_Supplied passage:_

╔══

Platforms like Wikitude and Layar help solving
the problem of location tracking and visualization.
However, AR applications will not be able to gain
much traction with the end users without a broad
availability of diverse sources of content. Active
user participation in content authoring is leading the
evolution of the Worldwide Web. A similar trend
could be applied to the AR applications. Schmalstieg
et al, 2010, introduce the concept of AR 2.0 or
Social AR, in which regular user can actively
participate and create their own content instead of
only consuming the content authored by a select
group of professional AR modellers and developers.
Langlotz et al, 2011, describe a handheld AR system
for on-the-go, on-device content authoring and
sharing. Using this system, end users can create 2D
and 3D content on a mobile device and publish it to
their private library on a remote server that supports
ARML (described below). Users are then free to
share this content with others or reuse the objects
they created for marking other real world locations.
3.4 Integration and Reuse of Content
In a typical AR application utilizing multiple POI
repositories, the AR server acts as the only point of
interaction between the POIs from different
repositories. For example, the only connection
between a bus stop and a nearby restaurant will be
their close proximity that will only become apparent
when the AR server processes both sets of POIs.
There is no logical or symbolic relationship between
such two POIs, although it could be of a great
benefit. A possible solution to this problem could be
to utilize the Linked Open Data (LOD) principles
(Berners-Lee, 2007), which suggest using URIs as
names for all data elements, including POIs, as well
as cross-referencing among them. Augmented
Reality Markup Language (ARML) used by
Wikitude provides a native LOD support and it is
gaining traction among AR system developers as the
Open Geospatial Consortium uniting over 440
international industry, government and academic
organizations has established the ARML 2.0
Standards Working Group in September 2011.
3.5 Using Context Information
One of the key features of AR applications is the
ability to present a subset of available information in
the current geospatial context. Research in context
awareness focuses on creating intelligent systems
that can adapt to the surrounding environment and
the user behaviour, thereby reducing information
overload and providing the user with the services
and information are relevant in the current context.
Although all AR systems take advantage of the user
location context, it should be possible to provide the
users with a more personalized experience by
utilizing other contextual dimensions, such as user
intention based on the past behavioural profile (e.g.,
Lee and Woo, 2008). In addition to improving the
level of personalization, context-awareness in
handheld AR applications could facilitate sharing of
personalized content and social collaboration among
the users (Suh et al, 2007).

╚══

_Data segment:_

╔══

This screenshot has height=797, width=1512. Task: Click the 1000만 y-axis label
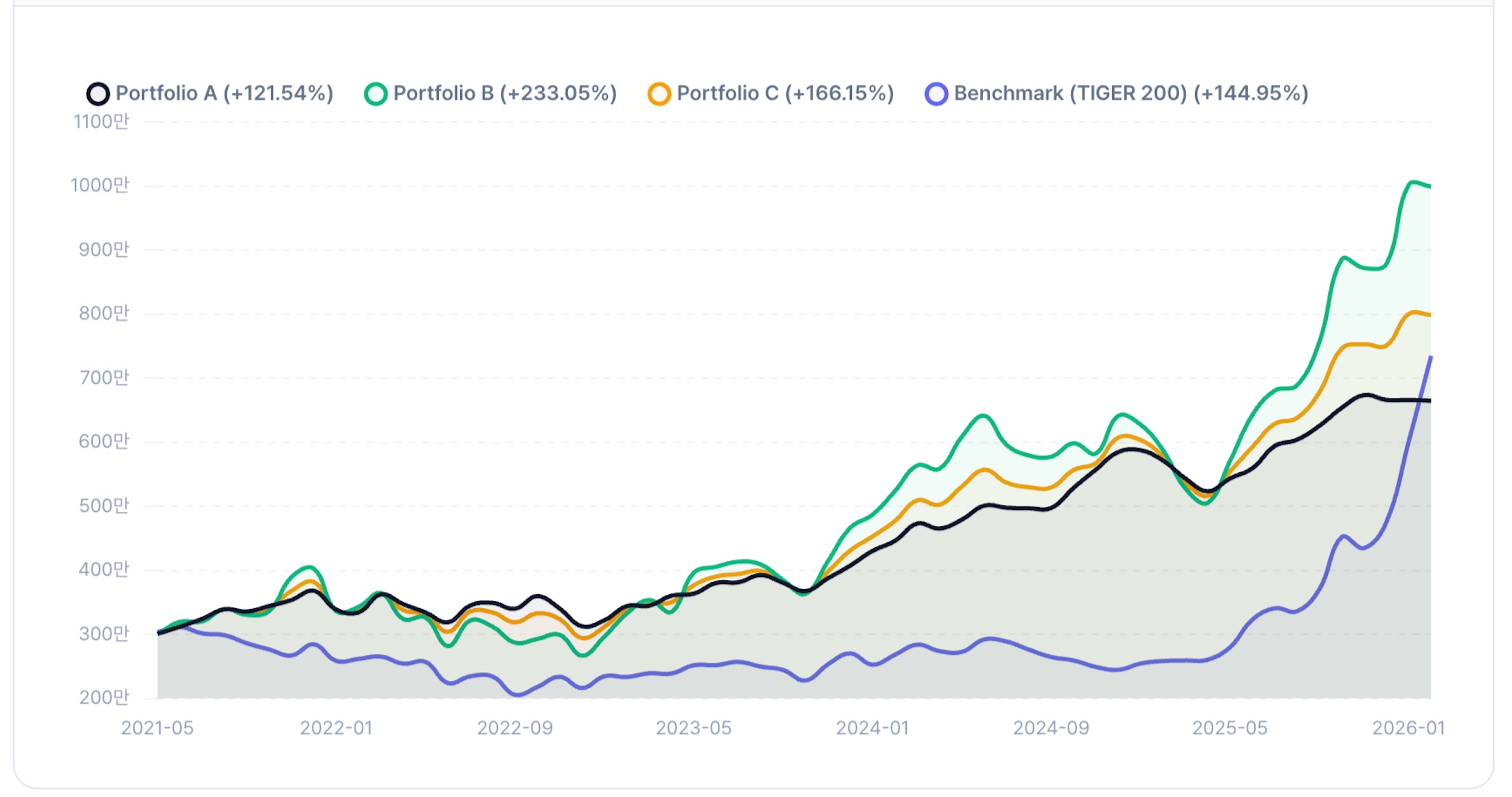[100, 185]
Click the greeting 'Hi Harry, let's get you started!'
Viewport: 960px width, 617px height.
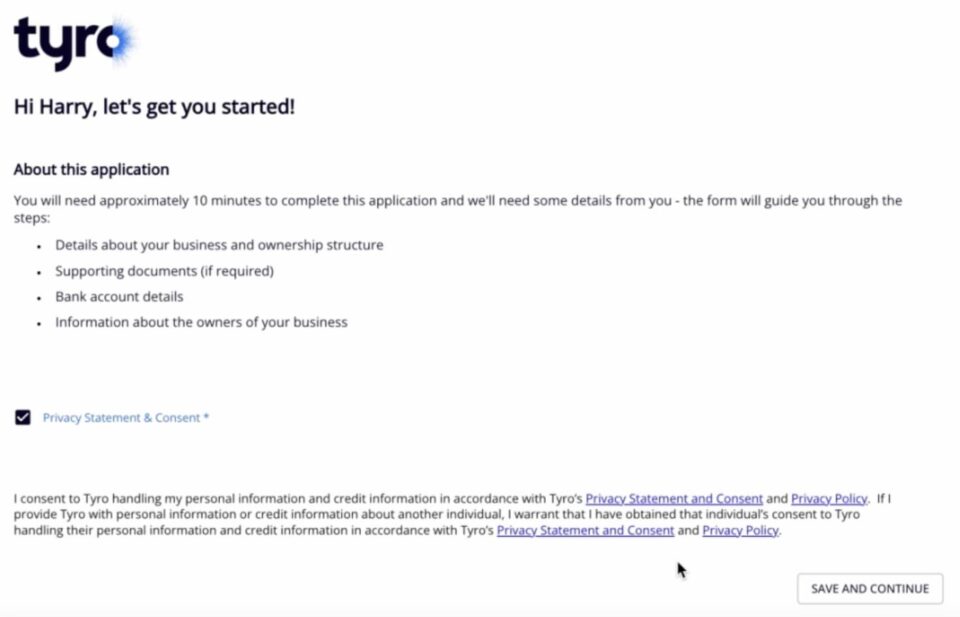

╚══

_Jobs:_
(a) In the passage on augmented reality content, when did the Open Geospatial Consortium establish the ARML 2.0 Standards Working Group?
(b) Summarize the passage on augmented reality content in two sentences.
(c) Write the next part of the passage on augmented reality content, starting after its final sentence.
The listing that comes after the passage on augmented reality content is separate material.

_Answers per task:_
(a) In September 2011.

(b) AR applications need diverse sources of content, which user authoring could supply through Social AR and the handheld system of Langlotz et al. Linked Open Data principles, which ARML supports natively, could relate POIs from separate repositories, and context awareness beyond user location could personalize AR and support content sharing and social collaboration.

(c)
3.6 Usability Issues
Current applications address only the most obvious
and simplest challenges that could be solved by
handheld AR systems. Nack, 2010, notes that many
of them take advantage mainly of the contextualized
user position and orientation, provided that the
correct information channel is available. Smartphone
GPS sensors have the accuracy of about 20 meters,
while the magnetometers enable compass orientation
within about 20 degrees. This could lead to problems
with calculating the correct camera field of view
making real and digital objects not perfectly aligned.
Consequently, current mobile AR systems may not
offer the precision necessary to identify the specific
location of the entrance door or even distinguish
between different entrances to a building.
Although modern smartphones are equipped with
high-resolution cameras, they provide a limited field
of view, which is significantly smaller than that of
the human eye. Consequently, current handheld AR
applications can only augment a small portion of the
mobile user’s field of view The “magic lens” design
of the current handheld AR applications requires the
user to stretch out their hand while holding the
device and pointing it in various directions. This
problem could possibly be resolved by “freezing”
the augmented view to allow the user to see it in a
more comfortable position.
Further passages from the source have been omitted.